Truth, even horribly painful truth, is, almost always, in my opinion, better than a lie. Truth will out, inevitably. In my opinion, best that they hear it from you and that you guide them through it. Age appropriate, for sure, but I’m a big fan of truth.
“Honey, everyone gets teased. It’s not about you, it’s about them and their insecurities. Even so, I know it hurts and I’m sorry. I know one thing for sure though, I know you are strong enough to handle this.” (And then you call the principal and ask for a culture check on the classroom.)
When they asked about Santa, I said, “You know I will always tell you the truth. I will tell you the truth about Santa if you want to hear it. Are you sure you want to hear this right now?” Two of my three kids wanted the truth immediately. One thought and responded, “No, maybe not today.” And went another six months before they came to me and said, “I’m ready to hear about Santa now.”

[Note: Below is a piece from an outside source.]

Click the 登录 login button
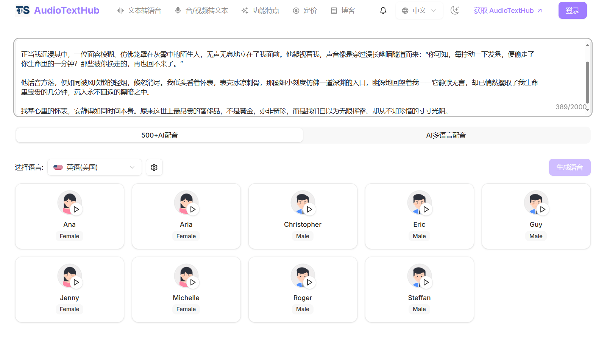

When my kids fail, I don’t try to blame the other guy or the ref or the teacher. When my son broke the window at church (playing baseball INSIDE the building) he worked to earn the money to pay for it. When my daughter broke a fairly important family rule, she was grounded (she cried, and then, after our conversation, I went in my room and I cried too; I hate disciplining my kids.)
The more horrible truths, “Honey, I don’t know what your dad is thinking. I know he loves you, but I’m sure you feel disappointed and I’m so sorry.” “Ok, kids, mom and dad went to the doctor today …” are many times more painful, but your kids don’t want you to pretend nothing is wrong. They know, in some deep part of themselves, that something’s wrong, and they want to trust that you know too, and that you can handle it, and that you think they can handle it.
Life is hard. Sometimes really hard. Equip your kids to deal with it. Tell them you know they can handle it. Tell them they are strong enough. Tell them that you’ll be there to support and love them. Tell them that life is good, even though sometimes people hurt you.
Building a loving trust between you and your kids, raising kids that know they can handle the tough times, it’s more precious than gold. Harder than sunshine and rainbows, for sure, but just as important.